Zach Dyer, Senior Producer with Just Human Productions.

“I was at the University of Texas at Austin doing Latin American studies. I thought I wanted to be an anthropologist or sociologist or something like that. But I got to school and was like, ‘Oh, I don’t think I can do this academic thing. This is not for me.’ I have a lot of interests and they’re very broad. And that’s the thing I like about journalism. It’s nice to be able to jump from topic to topic and indulge those interests. When I’m putting together a story, I’ll do the interview, and when I turn the recorder off, I’ll leave the space. I’ll go to a coffee shop, to a bar, or wherever. And I’ll sit down and write by hand what it is that stood out to me about the interview I just had. That’s a helpful tool because it tells you immediately on a lizard-brain level what was actually interesting when I heard it. The creative process is to put it all together almost like a mosaic, because you have pieces that are true that you can’t change, but the way you assemble it can create a picture that leaves someone with a sensation or feeling that they wouldn’t have gotten if they were just looking at individual pieces.” 

“My assistant and I were putting together this podcast episode about positive vaccination stories. I asked her to reach out to people we interviewed months ago who had long-term COVID effects. First, we wanted to see how they are doing, and second, if they’ve been vaccinated, have they seen any improvement or symptoms? So my assistant has a difficult conversation with one woman because the lady isn’t doing better. She is doing worse than when we first spoke with her, and she said, ‘I’m really worried.’ I’ve been very affected by the interview because this person is not doing well and I feel bad about even having asked how she was doing because there’s nothing we can do for that person to alleviate her symptoms.

I dealt with a similar thing when I used to report on refugees when I was in Central America. A lot of time, they come to you as the journalist and have outsized expectations about what speaking to you will mean for them individually. That can be difficult work because you want to have a story to tell, so you have to have people talk to you. But you also have to walk this line to have them understand that like, ‘I’m not the U.S. government. I’m not a fairy godfather who shows up and gets you across the border or fixes your COVID symptoms.’ So I have to stay far enough apart from the individuals to do this job, but at the same time, I have to also approach what they’re going through with empathy and compassion and be respectful of it.” 

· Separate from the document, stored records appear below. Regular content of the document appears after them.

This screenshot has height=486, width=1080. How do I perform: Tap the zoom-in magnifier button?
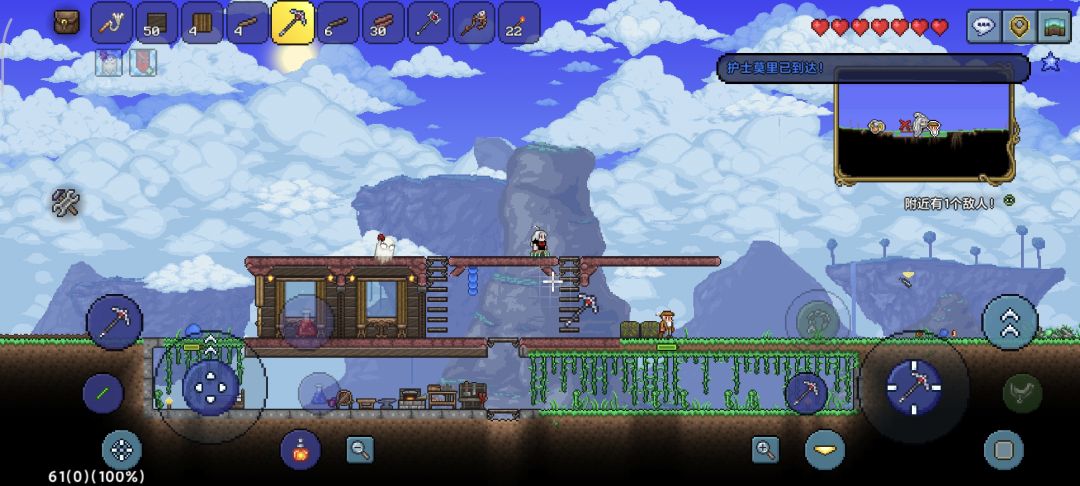click(x=766, y=449)
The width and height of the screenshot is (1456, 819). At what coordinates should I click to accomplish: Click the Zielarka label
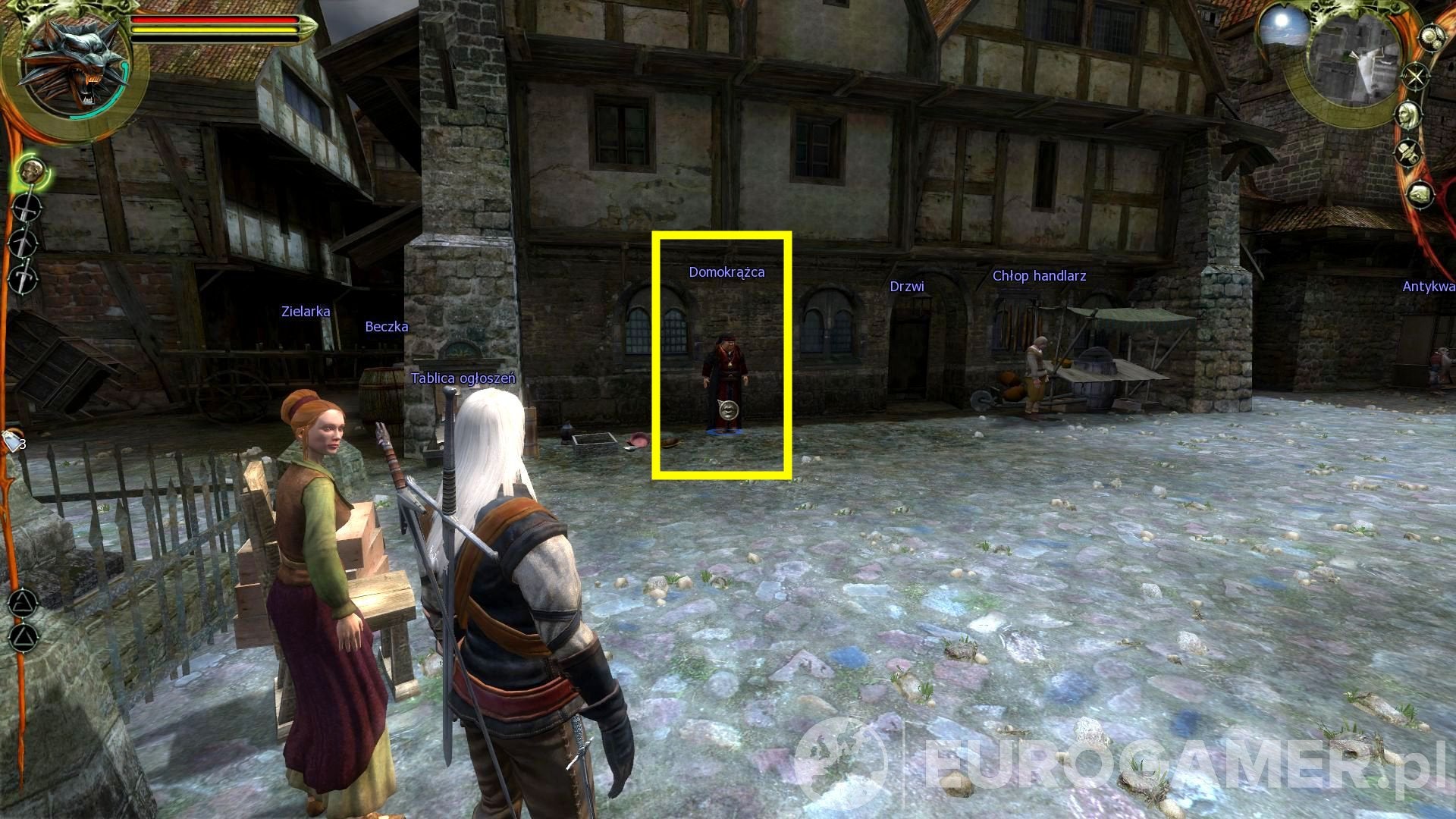click(x=304, y=312)
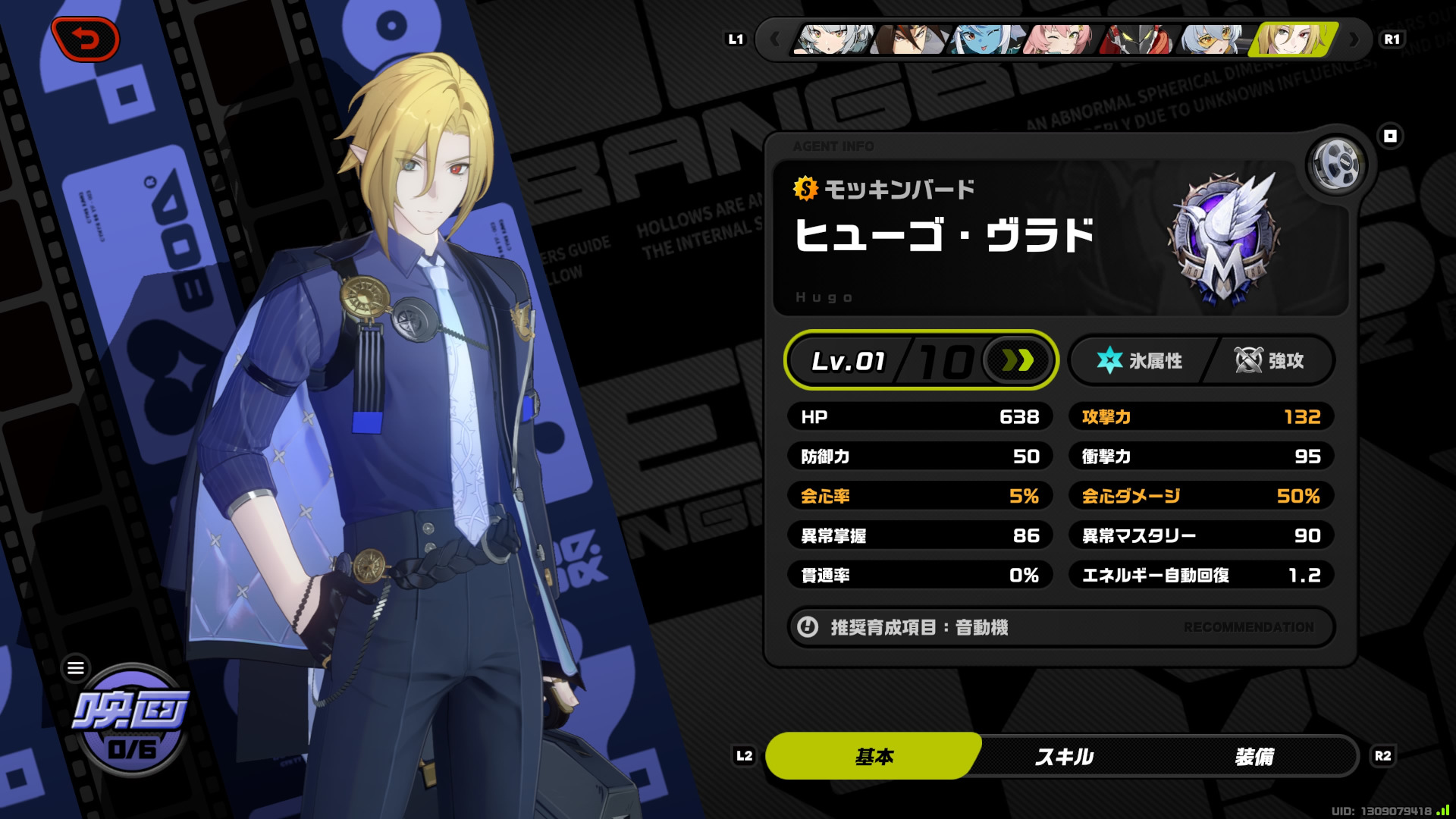The width and height of the screenshot is (1456, 819).
Task: Open the list menu icon above cinema badge
Action: (76, 667)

“I’m good at diagnosing problems without finding solutions. And I think I become more aware of how I’m feeling about that in the moments when I’m interviewing or editing for the podcasts I create. So I try to find some kind of balance, and if I can’t find it professionally, I try to create it in my personal life. When I was doing a lot of reporting on refugees at the border with COVID happening, the work was difficult and heavy. I had to be really mindful about how that affected me because I can’t spend all my time working and reporting and talking to people about those things and not have it imprint on me in some way. It will change you as a person. And I need to be cognizant about how I’m balancing that. There’s an old line that says, ‘if you gaze long into an abyss, the abyss also gazes into you.’ That’s why I’m focused on the next project I’m planning in the future. I want it to be something joyful, because I’ve done work that’s very serious and heavy. Part of me is addicted to the gravitas that comes with that kind of work, but as I’ve gotten older, I’m becoming more aware about how important it is to spend your time doing the work you like. Put it this way — I’m going to give peace a chance and try to do something more joyful to see how that feels.”